Steven F S, Maier H, Talbot I C
Department of Biochemistry and Molecular Biology, School of Biological Sciences, University of Manchester, U.K.
J Enzyme Inhib. 1990;3(3):229-36. doi: 10.3109/14756369009035841.
We studied the enzymic status of the tumour cell surface protease, guanidinobenzoatase (GB) in frozen sections of a human colonic tumour grown in nude mice and also in human colons. Active enzyme was demonstrated by the binding of a synthetic fluorescent probe for the active centre of guanidinobenzoatase (GB).
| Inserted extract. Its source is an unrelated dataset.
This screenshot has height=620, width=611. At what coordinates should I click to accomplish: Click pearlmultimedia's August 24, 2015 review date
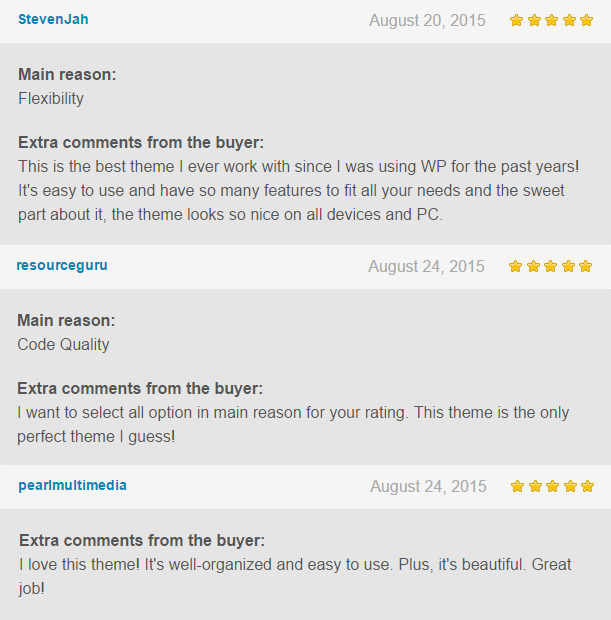click(428, 486)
It was observed that tissue derived inhibitors of GB blocked the binding of this fluorescent probe and that enzyme inhibitor complex formation could be controlled by lowering the pH of the medium with lactic acid. The presence of an inhibitor of GB in the mouse tumour extract was taken advantage of by making two fluorescent derivatives of this inhibitor; both of which located GB on colonic tumour cells in frozen sections of human colon.
我们研究了在裸鼠体内生长的人结肠肿瘤以及人结肠的冰冻切片中肿瘤细胞表面蛋白酶——胍基苯甲酸酶(GB)的酶学状态。通过一种针对胍基苯甲酸酶(GB)活性中心的合成荧光探针的结合来证明活性酶的存在。据观察,GB的组织源性抑制剂会阻断这种荧光探针的结合,并且酶抑制剂复合物的形成可以通过用乳酸降低培养基的pH值来控制。利用小鼠肿瘤提取物中GB抑制剂的存在,制备了该抑制剂的两种荧光衍生物;这两种衍生物都能在人结肠冰冻切片中的结肠肿瘤细胞上定位GB。